While urging the Armenian government to drop its “disgraceful” bill allowing the existence of foreign-language schools, “Aravot” says it is unfair to blame Education Minister Armen Ashotian for all the problems of Armenia’s education system. “It would mean that all ministers performed brilliantly and science and education prospered until Ashotian suddenly came over and spoiled everything,” editorializes the paper. “The current minister is proposing something to liven up the sphere. True, what he is proposing is a stupidity, to say the least, and would not earn us any benefits. But is it really better when officials just sit down and count bribes?”
“Zhamanak” reacts to the Dashnaktsutyun party’s calls for regime change in Armenia. “All that seems a bit pathetic because it is difficult to imagine Dashnaktsutyun making frank calls for the government’s ouster and regime change,” says the paper, adding that the party did not demand President Serzh Sarkisian’s resignation even when he signed the controversial protocols with Turkey. It suggests that Dashnaktsutyun has been in a difficult position since leaving the government last year. “Trying to be in opposition to both the Armenian National Congress (HAK) and the authorities, Dashnaktsutyun has not really opposed any of them and has found itself in limbo,” claims the paper.
“Chorrord Inknishkhanutyun” pounces on Dashnaktsutyun leader Armen Rustamian’s remark that both the government and the HAK are to blame for what happened in Yerevan in March 2008. Rustamian claimed that HAK leaders were interested in the deaths of opposition protesters and that Dashnaktsutyun did not support either side in the deadly unrest. The paper sympathetic to the HAK challenges these claims, arguing that Dashnaktsutyun entered into a power-sharing deal with Serzh Sarkisian just days after the deadly violence.
Leonid Reshetnikov, the director of the Russian Institute of Strategic Research, tells “Hayots Ashkhar” that Azerbaijan’s continuing threats to resolve the Karabakh conflict by force should not be taken seriously. “I was in Baku recently and met with expert circles there,” he says. “Frankly speaking, I did not notice a bellicose mood. Of course, there is a great desire in Baku to resolve the Karabakh conflict in Azerbaijan’s favor, but war is not a party. You can make various statements for political considerations, put pressure, create an appropriate atmosphere. But I really don’t see any prospect of the war’s resumption in the next one or two years. God knows what will happen after that. But one thing is clear: there can be no military solution to the Karabakh problem.”
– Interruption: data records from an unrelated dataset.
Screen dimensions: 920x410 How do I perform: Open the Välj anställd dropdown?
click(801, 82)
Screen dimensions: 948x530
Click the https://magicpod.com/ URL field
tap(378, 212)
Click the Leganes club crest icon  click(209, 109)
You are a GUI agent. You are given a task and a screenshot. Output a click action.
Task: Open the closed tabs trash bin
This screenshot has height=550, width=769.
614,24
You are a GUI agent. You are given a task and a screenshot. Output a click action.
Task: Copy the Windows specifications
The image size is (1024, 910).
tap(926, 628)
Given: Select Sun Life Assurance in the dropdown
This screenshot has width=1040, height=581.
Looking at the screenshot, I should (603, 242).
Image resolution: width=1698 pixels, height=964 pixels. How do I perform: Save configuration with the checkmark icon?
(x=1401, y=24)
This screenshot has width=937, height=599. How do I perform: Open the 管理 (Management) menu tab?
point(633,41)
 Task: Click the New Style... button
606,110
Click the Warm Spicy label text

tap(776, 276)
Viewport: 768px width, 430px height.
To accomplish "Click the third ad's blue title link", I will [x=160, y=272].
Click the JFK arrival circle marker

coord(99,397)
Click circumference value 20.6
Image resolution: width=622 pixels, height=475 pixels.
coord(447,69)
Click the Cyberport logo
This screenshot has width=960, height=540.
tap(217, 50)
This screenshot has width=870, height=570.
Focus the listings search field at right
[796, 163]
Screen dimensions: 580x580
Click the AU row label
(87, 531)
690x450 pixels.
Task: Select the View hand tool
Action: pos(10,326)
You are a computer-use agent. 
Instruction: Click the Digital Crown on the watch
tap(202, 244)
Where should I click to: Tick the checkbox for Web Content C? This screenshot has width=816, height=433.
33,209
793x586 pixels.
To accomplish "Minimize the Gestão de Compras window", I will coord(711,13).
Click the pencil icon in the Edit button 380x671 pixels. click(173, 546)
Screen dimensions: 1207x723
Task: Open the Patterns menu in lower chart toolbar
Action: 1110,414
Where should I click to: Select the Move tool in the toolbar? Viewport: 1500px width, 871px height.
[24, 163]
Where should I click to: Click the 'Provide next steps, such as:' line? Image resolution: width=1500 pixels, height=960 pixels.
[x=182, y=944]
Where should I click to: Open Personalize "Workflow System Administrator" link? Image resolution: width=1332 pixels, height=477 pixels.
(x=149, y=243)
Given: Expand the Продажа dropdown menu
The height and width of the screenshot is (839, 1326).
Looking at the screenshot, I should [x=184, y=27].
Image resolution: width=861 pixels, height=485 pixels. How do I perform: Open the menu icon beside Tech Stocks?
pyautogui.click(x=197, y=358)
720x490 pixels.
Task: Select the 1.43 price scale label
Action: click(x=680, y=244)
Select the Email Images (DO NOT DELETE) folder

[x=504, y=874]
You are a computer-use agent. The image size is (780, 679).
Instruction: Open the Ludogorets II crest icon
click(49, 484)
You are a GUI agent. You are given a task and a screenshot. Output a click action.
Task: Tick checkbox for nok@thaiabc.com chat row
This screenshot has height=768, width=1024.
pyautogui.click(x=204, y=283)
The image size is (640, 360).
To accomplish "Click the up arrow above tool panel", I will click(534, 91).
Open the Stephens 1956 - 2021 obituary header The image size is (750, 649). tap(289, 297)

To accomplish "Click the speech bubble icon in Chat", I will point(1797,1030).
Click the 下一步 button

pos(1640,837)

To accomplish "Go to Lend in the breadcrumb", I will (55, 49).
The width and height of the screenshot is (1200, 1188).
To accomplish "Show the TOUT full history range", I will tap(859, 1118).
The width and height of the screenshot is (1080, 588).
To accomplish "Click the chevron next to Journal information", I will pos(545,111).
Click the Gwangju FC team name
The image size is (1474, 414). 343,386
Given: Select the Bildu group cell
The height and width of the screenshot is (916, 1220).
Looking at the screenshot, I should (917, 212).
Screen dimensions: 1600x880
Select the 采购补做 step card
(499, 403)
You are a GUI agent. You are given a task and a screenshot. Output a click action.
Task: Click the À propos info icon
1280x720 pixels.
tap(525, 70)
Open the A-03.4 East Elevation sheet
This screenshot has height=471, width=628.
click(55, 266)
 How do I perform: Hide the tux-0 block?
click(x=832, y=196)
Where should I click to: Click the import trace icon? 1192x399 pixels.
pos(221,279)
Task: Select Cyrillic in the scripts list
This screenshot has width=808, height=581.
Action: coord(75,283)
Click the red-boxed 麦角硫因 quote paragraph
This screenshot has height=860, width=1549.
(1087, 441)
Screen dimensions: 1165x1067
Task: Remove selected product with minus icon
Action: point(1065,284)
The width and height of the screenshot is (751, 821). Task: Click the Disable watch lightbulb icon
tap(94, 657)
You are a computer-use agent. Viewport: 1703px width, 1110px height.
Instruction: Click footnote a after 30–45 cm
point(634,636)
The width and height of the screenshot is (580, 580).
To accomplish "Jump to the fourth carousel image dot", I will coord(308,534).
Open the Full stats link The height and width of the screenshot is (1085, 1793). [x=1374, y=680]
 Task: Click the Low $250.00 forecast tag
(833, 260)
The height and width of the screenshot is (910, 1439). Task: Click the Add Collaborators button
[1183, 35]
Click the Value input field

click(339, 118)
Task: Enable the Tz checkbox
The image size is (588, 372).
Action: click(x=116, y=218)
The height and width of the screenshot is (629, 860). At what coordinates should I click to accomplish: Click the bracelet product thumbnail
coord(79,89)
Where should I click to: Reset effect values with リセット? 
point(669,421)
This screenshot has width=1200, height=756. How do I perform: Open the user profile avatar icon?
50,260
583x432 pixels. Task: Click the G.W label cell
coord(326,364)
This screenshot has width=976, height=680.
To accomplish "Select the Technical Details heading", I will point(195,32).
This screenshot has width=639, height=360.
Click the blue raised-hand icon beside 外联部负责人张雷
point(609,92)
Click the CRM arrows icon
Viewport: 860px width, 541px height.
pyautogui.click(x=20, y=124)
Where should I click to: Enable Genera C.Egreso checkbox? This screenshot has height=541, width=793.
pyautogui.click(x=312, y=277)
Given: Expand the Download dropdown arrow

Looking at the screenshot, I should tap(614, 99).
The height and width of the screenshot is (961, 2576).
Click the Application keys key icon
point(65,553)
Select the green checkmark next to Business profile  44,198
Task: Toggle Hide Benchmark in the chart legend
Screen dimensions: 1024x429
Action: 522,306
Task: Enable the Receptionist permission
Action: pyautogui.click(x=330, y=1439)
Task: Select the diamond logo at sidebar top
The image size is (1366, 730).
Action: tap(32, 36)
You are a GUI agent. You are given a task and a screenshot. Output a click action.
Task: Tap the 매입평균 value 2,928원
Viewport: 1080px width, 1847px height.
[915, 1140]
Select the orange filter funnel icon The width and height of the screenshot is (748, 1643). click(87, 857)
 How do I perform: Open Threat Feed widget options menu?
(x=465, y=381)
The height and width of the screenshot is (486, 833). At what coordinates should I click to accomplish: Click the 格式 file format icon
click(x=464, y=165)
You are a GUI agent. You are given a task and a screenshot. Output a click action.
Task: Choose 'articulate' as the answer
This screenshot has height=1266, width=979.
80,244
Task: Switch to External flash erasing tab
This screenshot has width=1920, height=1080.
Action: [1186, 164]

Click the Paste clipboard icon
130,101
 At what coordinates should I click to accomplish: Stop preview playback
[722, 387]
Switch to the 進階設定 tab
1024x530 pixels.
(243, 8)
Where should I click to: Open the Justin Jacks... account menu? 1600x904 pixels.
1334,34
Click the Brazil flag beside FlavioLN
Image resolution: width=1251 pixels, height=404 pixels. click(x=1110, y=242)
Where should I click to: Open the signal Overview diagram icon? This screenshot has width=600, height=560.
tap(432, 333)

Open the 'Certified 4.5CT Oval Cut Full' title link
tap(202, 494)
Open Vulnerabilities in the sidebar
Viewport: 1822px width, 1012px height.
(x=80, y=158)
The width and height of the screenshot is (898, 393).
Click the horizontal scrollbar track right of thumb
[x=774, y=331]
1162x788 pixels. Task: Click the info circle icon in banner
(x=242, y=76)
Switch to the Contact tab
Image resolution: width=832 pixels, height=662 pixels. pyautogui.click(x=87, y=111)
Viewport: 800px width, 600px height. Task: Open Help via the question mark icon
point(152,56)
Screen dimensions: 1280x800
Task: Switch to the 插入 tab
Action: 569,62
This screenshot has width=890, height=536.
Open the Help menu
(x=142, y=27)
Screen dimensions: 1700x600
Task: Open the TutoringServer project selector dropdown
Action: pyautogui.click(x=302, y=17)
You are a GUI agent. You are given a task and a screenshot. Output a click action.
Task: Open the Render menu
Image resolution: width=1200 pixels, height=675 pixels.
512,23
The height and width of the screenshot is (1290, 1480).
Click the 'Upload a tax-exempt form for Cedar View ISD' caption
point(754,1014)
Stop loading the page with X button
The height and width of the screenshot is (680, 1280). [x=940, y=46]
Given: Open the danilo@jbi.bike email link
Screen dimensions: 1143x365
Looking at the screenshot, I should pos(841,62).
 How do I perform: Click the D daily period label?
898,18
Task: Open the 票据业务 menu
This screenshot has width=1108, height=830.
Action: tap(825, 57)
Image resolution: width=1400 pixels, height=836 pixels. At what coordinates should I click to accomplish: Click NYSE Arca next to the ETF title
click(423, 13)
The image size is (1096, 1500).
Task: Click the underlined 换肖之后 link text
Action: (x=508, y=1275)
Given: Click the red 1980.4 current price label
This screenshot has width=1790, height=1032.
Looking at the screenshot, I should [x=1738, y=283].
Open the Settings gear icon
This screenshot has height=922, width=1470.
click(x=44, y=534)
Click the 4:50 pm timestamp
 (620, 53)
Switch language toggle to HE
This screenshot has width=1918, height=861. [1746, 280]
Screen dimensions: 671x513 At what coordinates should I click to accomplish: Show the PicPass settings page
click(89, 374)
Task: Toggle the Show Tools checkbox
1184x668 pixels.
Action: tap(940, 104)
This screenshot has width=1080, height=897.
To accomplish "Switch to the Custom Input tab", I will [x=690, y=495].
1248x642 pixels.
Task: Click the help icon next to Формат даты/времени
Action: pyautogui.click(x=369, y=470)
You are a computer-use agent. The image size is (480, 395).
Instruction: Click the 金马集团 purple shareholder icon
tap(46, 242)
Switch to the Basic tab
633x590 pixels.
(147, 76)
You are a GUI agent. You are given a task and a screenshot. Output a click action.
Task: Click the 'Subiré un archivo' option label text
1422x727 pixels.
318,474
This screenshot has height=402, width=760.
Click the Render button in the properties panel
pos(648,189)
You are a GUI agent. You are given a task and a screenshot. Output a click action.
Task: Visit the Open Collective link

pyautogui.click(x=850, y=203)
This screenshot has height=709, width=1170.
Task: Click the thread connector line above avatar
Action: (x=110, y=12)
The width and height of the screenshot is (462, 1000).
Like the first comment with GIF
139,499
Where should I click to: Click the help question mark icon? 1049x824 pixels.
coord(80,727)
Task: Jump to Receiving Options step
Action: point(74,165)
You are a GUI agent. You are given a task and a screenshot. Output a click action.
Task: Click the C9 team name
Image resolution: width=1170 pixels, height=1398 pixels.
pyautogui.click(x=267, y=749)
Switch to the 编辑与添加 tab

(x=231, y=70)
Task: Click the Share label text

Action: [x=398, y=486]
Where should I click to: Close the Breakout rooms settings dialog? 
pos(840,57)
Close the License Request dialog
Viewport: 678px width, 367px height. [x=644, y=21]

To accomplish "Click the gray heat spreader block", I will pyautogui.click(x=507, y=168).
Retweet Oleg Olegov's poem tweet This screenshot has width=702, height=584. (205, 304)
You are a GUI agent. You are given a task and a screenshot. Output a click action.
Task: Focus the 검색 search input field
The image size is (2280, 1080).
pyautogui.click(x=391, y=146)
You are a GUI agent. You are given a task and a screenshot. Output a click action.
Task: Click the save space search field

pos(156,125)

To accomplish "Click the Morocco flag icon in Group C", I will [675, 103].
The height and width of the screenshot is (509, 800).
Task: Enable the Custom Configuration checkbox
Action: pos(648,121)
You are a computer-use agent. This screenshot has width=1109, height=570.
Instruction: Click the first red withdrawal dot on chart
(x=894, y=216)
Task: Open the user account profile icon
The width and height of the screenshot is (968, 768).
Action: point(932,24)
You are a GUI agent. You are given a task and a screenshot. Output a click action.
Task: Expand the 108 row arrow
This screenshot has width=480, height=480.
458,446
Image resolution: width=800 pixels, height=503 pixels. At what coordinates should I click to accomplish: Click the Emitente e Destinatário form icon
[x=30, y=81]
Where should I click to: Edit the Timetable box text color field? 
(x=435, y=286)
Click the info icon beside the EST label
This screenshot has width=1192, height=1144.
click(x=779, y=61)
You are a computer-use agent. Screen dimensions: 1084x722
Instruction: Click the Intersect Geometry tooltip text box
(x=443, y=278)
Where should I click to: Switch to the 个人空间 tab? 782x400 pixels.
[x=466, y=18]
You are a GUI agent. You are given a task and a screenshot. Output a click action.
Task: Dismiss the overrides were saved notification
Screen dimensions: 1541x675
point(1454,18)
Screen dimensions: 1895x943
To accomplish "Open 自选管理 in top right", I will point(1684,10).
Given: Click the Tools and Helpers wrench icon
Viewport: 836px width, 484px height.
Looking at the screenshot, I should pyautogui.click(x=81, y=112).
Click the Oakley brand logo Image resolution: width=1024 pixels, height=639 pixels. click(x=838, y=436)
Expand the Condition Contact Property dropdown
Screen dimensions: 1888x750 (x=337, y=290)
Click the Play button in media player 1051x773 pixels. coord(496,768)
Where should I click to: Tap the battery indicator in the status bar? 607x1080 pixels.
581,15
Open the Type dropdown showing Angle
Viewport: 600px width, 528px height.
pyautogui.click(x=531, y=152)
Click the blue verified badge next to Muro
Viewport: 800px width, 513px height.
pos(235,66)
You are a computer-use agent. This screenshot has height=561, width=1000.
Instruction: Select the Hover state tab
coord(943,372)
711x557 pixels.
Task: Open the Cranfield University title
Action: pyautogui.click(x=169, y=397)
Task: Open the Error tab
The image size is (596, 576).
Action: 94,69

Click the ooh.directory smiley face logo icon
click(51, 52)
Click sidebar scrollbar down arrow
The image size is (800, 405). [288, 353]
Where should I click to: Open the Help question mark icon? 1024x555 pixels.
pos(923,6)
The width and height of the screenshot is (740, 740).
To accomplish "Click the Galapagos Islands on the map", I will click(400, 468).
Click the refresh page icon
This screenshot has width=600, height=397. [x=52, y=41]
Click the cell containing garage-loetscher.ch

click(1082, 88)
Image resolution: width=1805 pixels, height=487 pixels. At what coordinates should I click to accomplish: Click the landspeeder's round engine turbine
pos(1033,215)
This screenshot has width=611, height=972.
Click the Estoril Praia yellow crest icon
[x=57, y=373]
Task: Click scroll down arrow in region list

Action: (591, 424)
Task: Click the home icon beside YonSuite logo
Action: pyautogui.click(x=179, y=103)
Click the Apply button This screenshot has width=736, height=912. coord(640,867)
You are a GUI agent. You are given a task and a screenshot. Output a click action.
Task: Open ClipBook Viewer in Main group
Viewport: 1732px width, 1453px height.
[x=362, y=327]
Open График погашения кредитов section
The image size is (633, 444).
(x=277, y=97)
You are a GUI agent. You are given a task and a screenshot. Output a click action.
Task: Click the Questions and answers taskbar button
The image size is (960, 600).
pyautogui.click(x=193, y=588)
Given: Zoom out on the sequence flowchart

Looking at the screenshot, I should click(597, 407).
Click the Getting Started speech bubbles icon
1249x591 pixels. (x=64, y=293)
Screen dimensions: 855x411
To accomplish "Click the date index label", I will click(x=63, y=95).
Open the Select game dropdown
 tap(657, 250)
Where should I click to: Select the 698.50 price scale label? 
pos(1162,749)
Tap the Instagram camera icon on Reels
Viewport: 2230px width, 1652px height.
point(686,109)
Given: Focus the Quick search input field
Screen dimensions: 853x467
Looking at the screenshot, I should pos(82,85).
In an interview with “168 Zham,” Arkady Ter-Tadevosian, a retired general who played a key role in the 1991-1994 war, says that unlike Azerbaijan and Turkey, Armenia is pursuing a “blind policy” towards the Karabakh conflict. “Those two countries are acting in a coordinate manner, to the benefit of their countries, whereas we are alone and nobody supports us,” says Ter-Tadevosian.